Action item
Reproduce the lines of the material starting at "Identify the location" and ending at "(156, 1206).", including both of those lines. Leave the pictures out.

Data to process
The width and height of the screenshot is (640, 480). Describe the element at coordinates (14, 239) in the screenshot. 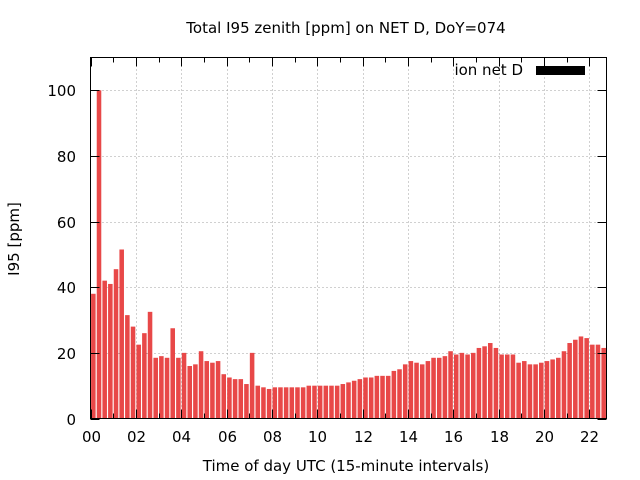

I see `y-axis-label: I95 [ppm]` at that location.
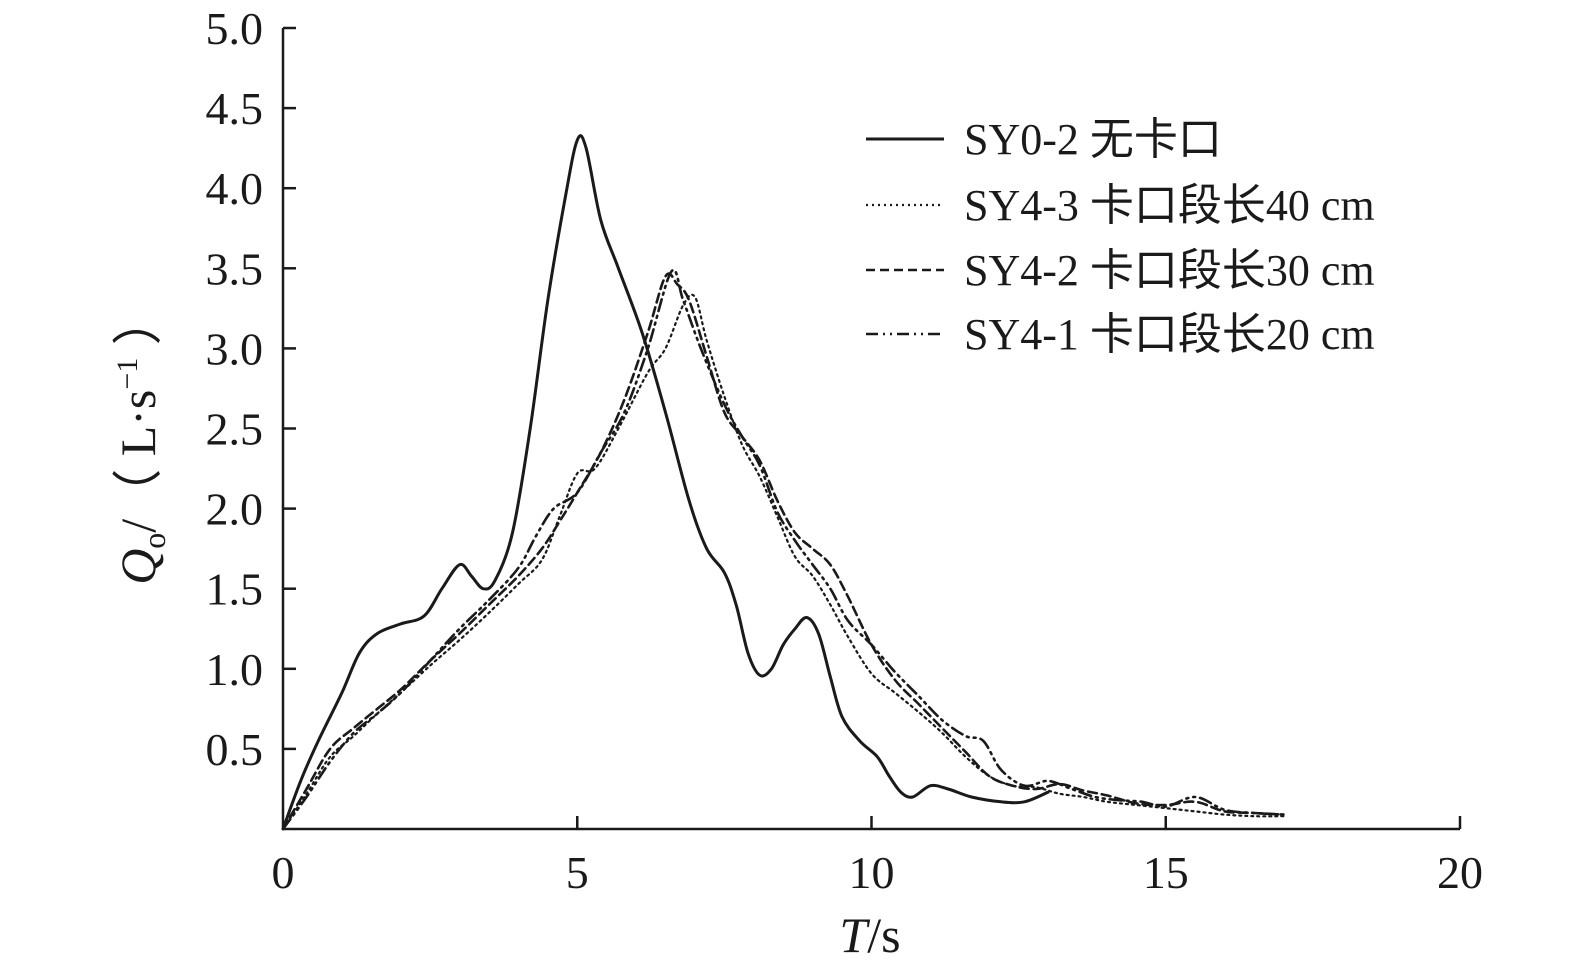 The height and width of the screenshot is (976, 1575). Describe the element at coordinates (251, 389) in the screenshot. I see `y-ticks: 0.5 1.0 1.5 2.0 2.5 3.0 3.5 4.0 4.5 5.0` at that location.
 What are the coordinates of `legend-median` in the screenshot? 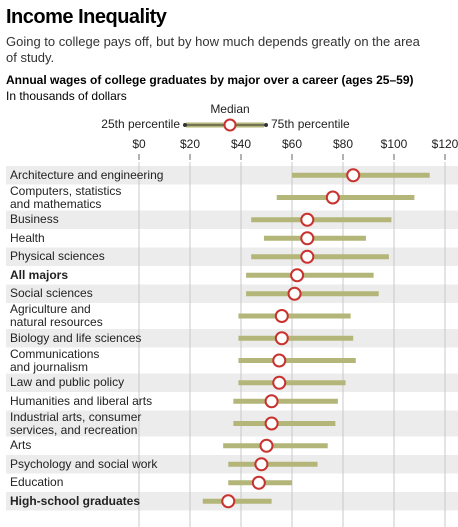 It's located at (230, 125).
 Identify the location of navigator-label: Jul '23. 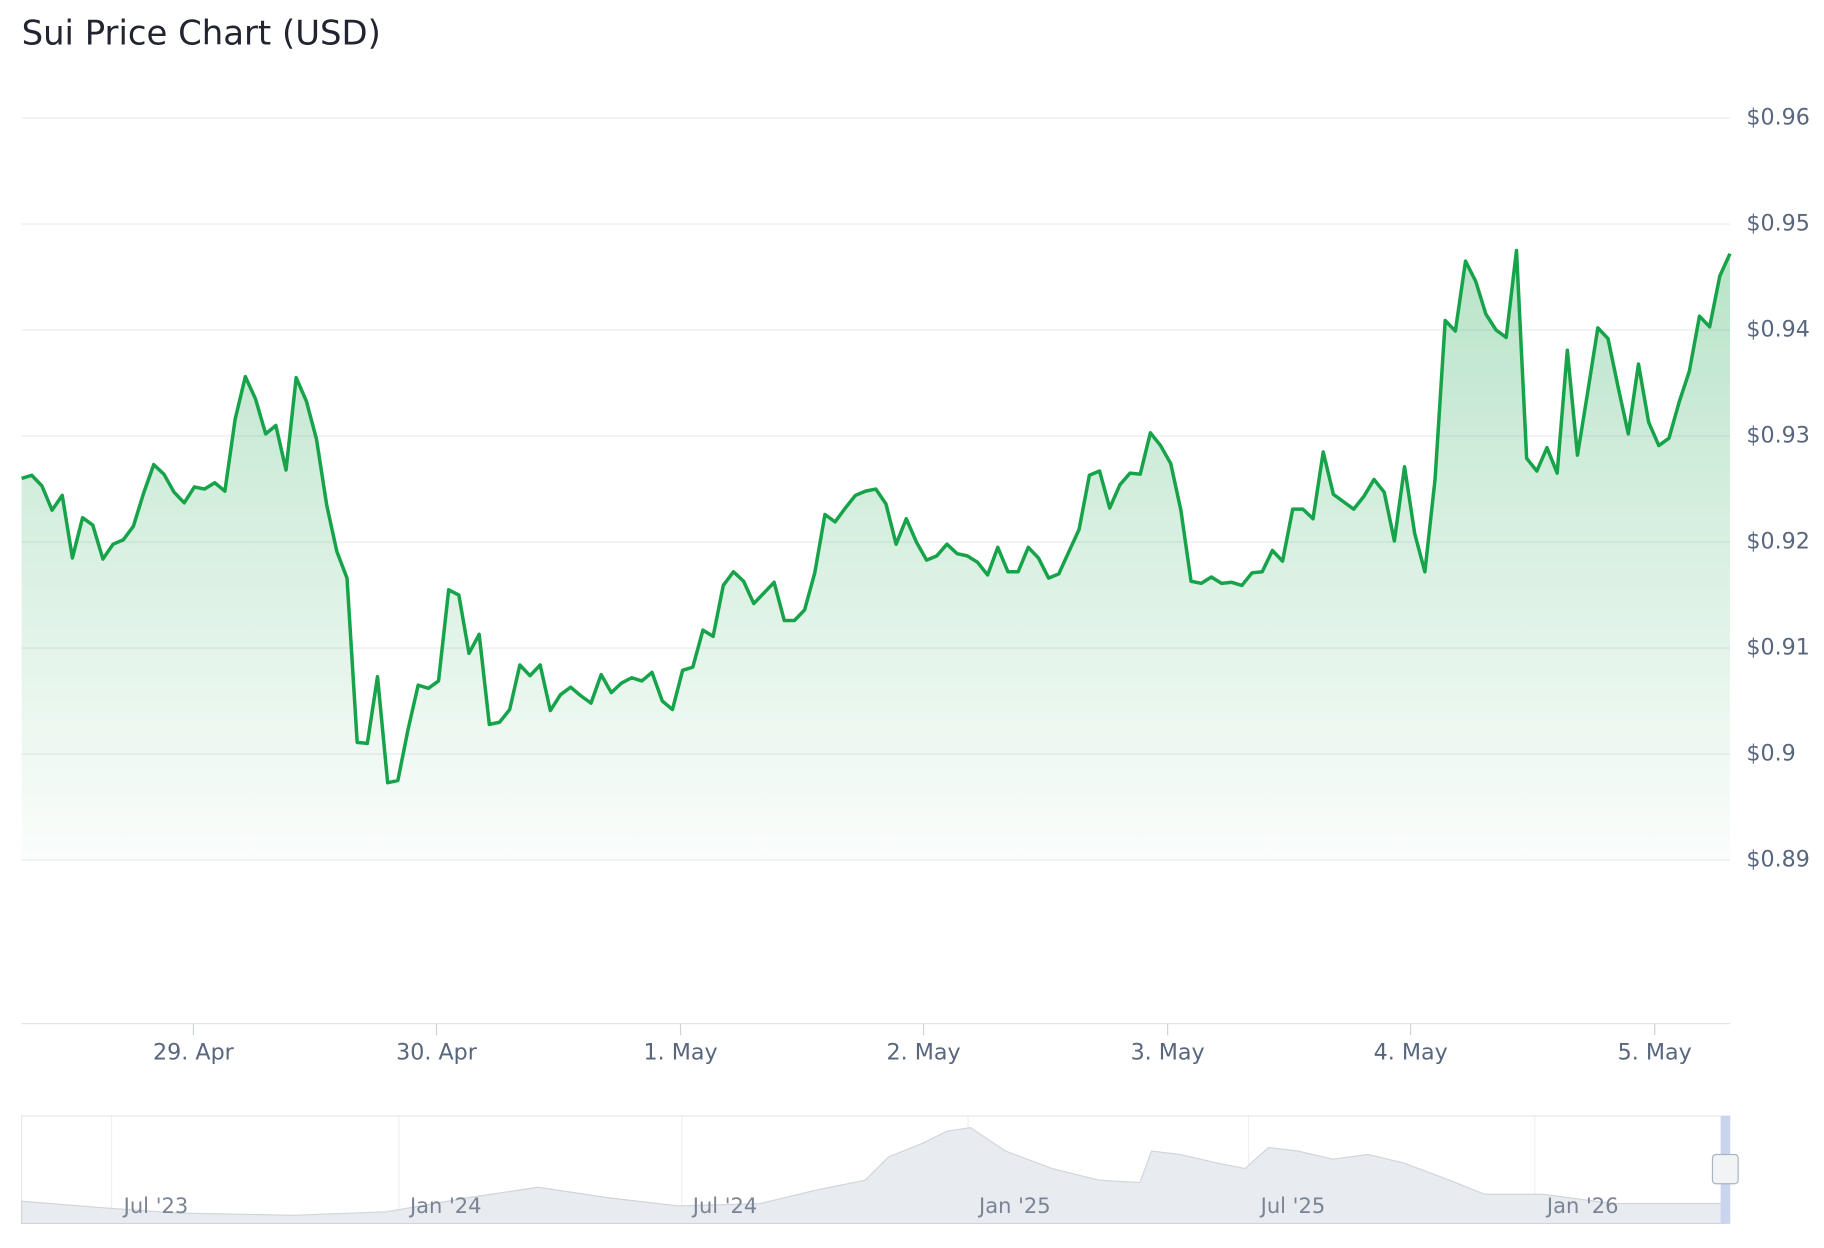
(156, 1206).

* * *

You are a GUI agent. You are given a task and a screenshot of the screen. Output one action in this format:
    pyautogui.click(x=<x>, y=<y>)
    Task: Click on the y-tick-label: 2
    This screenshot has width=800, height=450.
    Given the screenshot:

...

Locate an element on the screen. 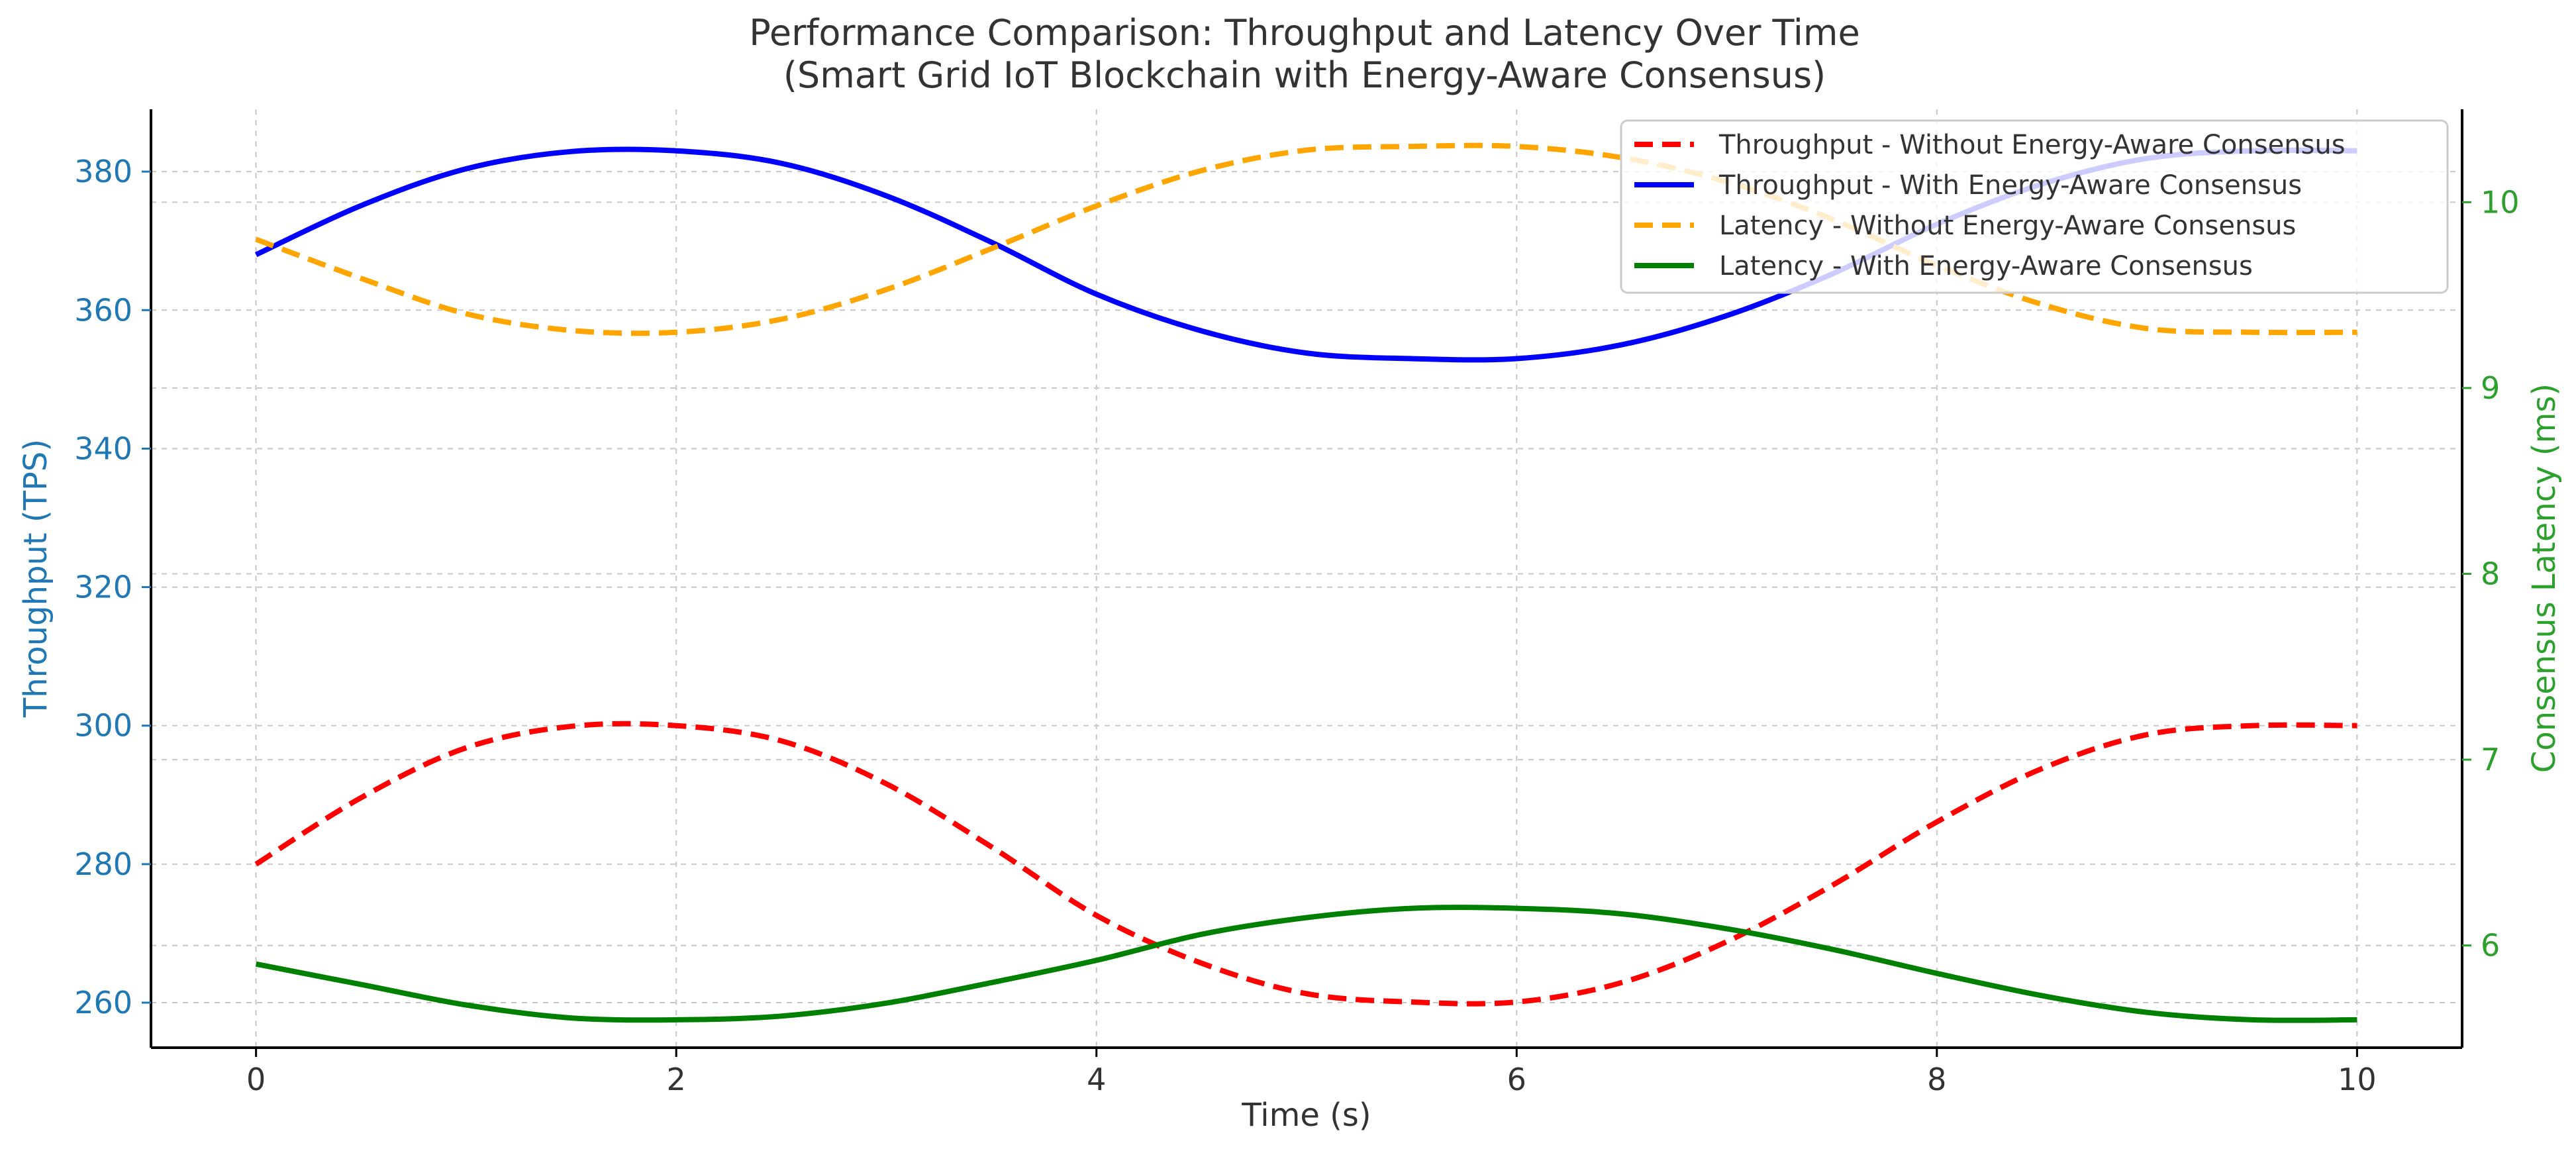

Solution for this exercise
 Identify the location of navigator-label: Jul '23. 
(156, 1206).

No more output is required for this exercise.